5月は、消費者月間ということで、消費者庁主催のシンポジウムが三田共用会議所で開催されている。

消費者力と連携力というテーマのシンポだが、まずは消費者力をテーマに村千鶴子先生がご発言。
消費者力と銘打っても、一人で大丈夫な消費者ということを意味するわけではない。消費者力を身につけるためには、生涯学習が必要。消費生活に必要な様々な知識を学び、また取引にあたっての慎重さを身に付けること、そして被害事例や問題情報の行政に対する情報提供や意見交換、仲間を作ること、これらが消費者力の要点であり、連携力と消費者力とは切り離せない。
次の山岡氏は、消費者力を「いい買い物をする力」と総括し、難しいことをいう必要はないといいつつ、これをパラフレーズしていく。
次の和田氏は、相談を受けている立場から、消費者力というテーマを見た時、「えっ?」と思ったという。NPO法人エールの活動から考えると、そもそも相談を待っていたのではダメという。障碍者、高齢者を対象とした支援が主な活動であり、寄り添って支えるということが基本となり、消費者教育や啓発ということはちょっと違うかな、という。消費者力が必要なのは、回りで支える仕事をしている人たちこそだいわれている。
最後に福嶋長官が行政の立場から、消費者力とこれを支援する行政の情報提供の役割という話をされた。
情報提供といってもWebに載せたりするだけではダメで、本当にその情報を必要としている人たちに届くような工夫をする。例えば、幼児用自転車座席のリコールを、単に発表しただけではリコール率が上がらない。保育園や幼稚園にビラを撒くなどしてようやくリーチできたという例のように。

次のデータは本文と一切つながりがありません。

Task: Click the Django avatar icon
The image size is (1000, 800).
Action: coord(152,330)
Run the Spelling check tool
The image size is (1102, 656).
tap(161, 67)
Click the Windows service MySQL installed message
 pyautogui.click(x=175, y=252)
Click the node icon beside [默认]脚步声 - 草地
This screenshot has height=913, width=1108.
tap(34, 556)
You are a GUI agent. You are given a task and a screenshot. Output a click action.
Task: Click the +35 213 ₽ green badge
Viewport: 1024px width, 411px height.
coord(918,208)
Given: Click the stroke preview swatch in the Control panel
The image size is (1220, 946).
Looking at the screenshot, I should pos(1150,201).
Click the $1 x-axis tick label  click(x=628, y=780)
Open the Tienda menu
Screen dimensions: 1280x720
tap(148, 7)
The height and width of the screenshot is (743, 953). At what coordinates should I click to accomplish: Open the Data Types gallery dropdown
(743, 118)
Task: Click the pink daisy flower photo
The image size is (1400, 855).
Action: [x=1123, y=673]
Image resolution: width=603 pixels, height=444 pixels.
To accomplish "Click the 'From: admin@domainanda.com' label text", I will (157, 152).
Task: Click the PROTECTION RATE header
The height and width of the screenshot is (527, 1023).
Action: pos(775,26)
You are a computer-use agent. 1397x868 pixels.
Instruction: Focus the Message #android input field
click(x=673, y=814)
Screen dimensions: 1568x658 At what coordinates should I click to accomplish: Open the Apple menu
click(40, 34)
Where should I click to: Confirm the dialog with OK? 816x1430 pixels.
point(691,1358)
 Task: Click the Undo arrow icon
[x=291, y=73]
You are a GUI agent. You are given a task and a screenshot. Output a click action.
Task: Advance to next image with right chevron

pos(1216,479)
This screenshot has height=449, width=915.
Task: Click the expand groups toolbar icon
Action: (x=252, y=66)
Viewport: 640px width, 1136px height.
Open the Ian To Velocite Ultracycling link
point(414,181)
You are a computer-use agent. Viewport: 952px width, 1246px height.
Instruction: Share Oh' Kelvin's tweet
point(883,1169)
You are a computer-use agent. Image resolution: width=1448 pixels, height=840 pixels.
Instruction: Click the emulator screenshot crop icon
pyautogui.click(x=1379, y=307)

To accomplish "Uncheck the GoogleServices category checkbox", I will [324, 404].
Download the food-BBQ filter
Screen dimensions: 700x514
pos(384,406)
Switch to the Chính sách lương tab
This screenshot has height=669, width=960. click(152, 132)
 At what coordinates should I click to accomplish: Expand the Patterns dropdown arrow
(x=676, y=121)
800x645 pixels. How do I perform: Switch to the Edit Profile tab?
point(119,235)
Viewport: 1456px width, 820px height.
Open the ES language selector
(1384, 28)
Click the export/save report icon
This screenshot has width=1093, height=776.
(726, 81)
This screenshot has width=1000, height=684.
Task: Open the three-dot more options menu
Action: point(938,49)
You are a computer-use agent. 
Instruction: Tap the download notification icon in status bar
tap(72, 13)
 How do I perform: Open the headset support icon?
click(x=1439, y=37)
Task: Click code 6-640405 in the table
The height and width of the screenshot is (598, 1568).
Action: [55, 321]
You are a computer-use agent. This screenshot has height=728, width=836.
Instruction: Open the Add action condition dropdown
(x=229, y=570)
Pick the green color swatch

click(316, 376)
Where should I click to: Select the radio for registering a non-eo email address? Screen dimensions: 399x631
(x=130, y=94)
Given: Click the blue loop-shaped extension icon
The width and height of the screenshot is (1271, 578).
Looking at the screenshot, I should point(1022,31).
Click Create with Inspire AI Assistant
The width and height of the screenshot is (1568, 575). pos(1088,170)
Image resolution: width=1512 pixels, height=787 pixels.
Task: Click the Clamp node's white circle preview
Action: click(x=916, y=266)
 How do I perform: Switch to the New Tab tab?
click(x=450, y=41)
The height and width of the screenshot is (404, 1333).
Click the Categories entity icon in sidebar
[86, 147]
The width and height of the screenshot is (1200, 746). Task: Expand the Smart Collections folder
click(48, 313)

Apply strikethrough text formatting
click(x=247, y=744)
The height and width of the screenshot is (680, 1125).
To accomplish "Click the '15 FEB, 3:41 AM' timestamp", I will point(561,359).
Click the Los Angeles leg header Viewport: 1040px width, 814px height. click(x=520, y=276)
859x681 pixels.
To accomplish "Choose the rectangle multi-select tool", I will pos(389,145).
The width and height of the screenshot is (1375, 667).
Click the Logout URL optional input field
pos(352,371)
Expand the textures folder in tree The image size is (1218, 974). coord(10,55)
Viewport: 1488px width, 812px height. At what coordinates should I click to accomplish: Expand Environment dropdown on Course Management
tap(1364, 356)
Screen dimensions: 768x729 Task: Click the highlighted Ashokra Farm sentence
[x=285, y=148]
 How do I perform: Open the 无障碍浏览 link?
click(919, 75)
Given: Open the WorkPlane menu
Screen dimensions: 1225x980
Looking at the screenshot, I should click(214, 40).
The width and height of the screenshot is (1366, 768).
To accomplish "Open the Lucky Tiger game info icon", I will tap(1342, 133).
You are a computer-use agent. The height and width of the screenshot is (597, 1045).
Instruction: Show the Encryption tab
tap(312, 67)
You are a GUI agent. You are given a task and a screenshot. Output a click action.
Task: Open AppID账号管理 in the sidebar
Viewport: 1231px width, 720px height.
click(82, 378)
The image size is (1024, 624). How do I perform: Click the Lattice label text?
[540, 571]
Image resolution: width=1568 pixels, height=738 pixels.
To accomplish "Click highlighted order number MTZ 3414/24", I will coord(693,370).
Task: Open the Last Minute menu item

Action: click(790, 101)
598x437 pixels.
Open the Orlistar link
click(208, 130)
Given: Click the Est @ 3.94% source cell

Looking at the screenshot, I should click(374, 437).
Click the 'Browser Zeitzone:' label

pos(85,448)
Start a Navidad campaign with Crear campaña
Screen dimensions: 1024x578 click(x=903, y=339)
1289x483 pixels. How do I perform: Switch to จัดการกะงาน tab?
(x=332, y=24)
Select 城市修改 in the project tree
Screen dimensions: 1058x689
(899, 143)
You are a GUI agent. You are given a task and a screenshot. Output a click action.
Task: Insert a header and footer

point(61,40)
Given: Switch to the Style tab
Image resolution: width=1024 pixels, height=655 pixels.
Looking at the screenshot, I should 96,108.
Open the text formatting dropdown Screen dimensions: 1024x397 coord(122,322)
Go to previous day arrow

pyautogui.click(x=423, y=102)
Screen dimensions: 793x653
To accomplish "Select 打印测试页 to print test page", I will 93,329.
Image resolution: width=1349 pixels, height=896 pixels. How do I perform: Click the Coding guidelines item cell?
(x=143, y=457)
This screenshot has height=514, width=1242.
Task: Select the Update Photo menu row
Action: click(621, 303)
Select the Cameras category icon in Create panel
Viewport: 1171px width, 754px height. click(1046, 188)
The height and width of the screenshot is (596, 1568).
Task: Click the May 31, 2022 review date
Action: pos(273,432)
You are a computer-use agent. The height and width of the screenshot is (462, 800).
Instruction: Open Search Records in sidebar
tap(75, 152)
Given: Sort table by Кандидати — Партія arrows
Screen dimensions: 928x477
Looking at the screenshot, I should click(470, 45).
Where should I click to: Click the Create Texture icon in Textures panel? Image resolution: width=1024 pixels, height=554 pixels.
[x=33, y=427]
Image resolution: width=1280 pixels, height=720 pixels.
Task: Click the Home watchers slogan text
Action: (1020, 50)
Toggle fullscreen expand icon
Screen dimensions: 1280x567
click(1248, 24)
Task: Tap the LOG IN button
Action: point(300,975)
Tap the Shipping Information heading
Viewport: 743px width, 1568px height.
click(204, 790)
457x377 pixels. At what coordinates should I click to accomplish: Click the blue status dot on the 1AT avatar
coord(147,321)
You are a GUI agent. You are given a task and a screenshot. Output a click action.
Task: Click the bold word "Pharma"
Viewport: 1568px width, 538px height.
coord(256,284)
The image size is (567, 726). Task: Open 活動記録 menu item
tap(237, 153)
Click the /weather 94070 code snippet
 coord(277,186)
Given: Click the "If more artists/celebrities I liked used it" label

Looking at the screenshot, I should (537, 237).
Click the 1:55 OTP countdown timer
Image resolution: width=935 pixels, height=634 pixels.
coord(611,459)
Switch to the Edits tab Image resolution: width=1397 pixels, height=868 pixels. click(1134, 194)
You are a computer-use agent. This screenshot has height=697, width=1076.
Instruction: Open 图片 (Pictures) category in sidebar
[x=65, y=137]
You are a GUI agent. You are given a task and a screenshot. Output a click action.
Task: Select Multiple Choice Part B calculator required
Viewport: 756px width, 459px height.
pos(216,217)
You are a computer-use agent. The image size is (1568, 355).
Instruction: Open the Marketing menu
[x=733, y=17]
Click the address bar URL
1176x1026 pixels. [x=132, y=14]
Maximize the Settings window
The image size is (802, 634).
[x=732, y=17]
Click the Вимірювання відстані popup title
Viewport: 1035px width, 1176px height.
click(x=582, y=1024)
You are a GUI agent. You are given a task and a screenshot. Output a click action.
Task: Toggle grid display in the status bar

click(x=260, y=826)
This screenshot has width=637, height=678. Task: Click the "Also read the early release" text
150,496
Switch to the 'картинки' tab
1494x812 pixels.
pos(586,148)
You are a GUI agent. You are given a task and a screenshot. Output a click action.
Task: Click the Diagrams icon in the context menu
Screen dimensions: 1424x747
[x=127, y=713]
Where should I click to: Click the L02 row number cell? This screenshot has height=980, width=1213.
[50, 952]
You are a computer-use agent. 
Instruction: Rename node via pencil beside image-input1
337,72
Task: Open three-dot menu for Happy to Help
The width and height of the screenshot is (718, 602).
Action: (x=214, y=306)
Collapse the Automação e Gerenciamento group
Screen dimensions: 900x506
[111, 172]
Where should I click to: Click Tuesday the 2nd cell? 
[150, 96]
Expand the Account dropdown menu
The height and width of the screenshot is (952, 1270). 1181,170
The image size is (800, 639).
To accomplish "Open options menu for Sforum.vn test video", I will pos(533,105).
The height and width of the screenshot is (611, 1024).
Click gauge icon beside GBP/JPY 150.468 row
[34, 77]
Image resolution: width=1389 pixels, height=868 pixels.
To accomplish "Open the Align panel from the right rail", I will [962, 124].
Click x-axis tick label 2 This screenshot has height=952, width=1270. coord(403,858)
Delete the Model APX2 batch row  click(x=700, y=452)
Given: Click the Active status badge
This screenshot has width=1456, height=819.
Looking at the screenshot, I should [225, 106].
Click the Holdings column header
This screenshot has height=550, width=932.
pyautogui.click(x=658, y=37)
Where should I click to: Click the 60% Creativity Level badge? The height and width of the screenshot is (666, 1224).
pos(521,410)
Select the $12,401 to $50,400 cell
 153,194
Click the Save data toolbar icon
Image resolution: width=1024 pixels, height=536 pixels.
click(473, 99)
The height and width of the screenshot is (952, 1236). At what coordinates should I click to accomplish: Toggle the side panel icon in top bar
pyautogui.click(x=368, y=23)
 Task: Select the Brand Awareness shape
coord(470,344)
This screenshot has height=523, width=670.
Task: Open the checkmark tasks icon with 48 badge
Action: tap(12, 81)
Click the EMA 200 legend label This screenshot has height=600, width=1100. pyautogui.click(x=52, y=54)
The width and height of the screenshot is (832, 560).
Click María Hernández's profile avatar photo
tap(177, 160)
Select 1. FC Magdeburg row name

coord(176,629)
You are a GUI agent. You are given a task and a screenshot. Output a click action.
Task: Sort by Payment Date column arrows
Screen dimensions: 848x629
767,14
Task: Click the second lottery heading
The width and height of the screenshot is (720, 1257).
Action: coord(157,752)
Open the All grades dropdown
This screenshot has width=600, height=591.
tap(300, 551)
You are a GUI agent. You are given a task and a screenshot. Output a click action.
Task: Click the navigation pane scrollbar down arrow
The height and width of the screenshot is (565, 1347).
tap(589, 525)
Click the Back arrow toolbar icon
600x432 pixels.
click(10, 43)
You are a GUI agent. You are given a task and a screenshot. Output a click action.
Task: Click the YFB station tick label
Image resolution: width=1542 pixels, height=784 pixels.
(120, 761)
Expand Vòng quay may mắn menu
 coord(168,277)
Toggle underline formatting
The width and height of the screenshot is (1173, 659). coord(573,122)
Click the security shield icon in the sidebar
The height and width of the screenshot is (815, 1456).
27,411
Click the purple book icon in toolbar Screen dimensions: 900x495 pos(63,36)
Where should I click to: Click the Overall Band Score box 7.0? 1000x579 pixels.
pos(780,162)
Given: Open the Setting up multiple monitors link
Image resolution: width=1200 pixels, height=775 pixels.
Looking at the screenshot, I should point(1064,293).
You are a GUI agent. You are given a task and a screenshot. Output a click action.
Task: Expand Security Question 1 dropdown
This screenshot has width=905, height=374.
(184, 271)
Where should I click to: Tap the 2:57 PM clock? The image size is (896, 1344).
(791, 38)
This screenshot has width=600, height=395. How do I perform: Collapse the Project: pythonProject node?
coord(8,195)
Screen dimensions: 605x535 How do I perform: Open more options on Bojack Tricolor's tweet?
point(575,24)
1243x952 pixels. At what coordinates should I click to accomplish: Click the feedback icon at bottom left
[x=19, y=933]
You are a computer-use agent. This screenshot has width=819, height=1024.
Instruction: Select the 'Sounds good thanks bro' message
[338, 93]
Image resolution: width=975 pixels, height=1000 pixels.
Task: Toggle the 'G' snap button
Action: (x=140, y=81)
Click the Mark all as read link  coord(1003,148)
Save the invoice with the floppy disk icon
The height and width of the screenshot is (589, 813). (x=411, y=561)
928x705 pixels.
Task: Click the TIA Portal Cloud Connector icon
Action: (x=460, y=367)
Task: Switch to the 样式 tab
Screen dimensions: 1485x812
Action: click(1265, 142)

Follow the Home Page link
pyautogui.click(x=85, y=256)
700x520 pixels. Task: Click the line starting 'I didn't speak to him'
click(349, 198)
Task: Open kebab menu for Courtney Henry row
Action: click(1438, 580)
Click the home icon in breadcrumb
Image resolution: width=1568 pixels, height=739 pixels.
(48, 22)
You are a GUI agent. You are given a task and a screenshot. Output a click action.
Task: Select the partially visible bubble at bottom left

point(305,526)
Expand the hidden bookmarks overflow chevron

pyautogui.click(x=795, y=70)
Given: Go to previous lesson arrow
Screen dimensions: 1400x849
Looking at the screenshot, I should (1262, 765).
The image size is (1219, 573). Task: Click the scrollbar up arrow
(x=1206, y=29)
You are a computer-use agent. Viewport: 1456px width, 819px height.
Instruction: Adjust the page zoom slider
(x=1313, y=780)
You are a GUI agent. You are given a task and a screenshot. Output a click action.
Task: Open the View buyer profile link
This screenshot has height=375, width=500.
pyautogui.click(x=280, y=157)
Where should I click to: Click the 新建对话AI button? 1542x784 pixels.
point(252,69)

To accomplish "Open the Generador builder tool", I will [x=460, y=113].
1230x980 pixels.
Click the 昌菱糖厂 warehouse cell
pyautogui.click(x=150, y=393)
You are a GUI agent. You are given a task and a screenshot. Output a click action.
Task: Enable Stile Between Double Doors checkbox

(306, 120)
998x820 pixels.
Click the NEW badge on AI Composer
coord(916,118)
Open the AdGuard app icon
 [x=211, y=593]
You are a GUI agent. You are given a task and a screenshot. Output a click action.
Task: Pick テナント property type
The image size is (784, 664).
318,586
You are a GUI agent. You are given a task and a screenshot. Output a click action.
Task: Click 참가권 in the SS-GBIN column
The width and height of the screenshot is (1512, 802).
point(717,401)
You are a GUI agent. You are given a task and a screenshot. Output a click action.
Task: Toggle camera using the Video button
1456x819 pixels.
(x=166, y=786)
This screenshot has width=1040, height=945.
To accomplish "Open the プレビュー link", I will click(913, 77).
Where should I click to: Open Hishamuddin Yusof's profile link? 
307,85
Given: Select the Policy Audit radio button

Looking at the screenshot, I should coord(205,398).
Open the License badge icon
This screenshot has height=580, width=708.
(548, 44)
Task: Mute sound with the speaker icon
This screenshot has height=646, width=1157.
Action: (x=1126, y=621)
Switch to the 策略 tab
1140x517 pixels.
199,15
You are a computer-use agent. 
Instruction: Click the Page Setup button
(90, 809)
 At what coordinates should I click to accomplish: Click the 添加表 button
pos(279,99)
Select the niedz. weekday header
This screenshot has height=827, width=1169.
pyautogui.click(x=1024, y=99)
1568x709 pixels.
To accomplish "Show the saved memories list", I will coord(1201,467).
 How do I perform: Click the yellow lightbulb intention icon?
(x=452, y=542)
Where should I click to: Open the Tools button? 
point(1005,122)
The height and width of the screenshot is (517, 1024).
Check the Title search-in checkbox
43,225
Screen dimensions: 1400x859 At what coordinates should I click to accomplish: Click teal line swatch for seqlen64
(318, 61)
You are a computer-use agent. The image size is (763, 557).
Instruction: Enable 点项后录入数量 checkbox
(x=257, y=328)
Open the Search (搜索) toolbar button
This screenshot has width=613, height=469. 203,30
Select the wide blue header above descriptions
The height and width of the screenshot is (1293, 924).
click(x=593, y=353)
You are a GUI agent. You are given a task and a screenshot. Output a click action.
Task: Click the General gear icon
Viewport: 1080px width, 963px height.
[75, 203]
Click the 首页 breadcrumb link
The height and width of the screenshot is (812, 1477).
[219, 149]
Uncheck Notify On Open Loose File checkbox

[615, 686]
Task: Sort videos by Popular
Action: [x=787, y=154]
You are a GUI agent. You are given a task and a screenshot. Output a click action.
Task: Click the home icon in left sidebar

再び村先生、消費者被害を受けた人が、自らを被害者と認めることの心理的困難と、被害者と自己認識した時の精神的な辛さを乗り越える強さをどうやって身に着けてもらえるか、打たれ強さとも表現されたが、この精神的な打撃をどう扱ったらよいかが弁護士にしても支援者にしても一番困っていることだという。

次は連携力。村先生は、行政と一人一人の消費者、法律と一人一人の消費者を結びつけるような仕組みを作る必要があると述べる。都会化により壊された地域コミュニティの再構築、ないしはそれに変わる連携力が大事、ということだ。
 その点については、個人情報保護法の問題を思い出さざるをえない。札幌での姉妹餓死事件などにも見られるように、情報が必要な人に届くような仕組みも壊滅的であれば、それをせめて代替するような行政の役割も、ただでさえ縦割りといって批判されているのが、個人情報の保護を口実にしてますます縦割りの弊害が強くなった。行政内でさえそうなのだから、民間ボランティア団体が何かやろうとしても必要な人にリーチできないだろう。
 もちろん、かと言ってプライバシーがダダ漏れで良いとは言えないのが難しいところだが。

シンポジウムはまだまだ続く。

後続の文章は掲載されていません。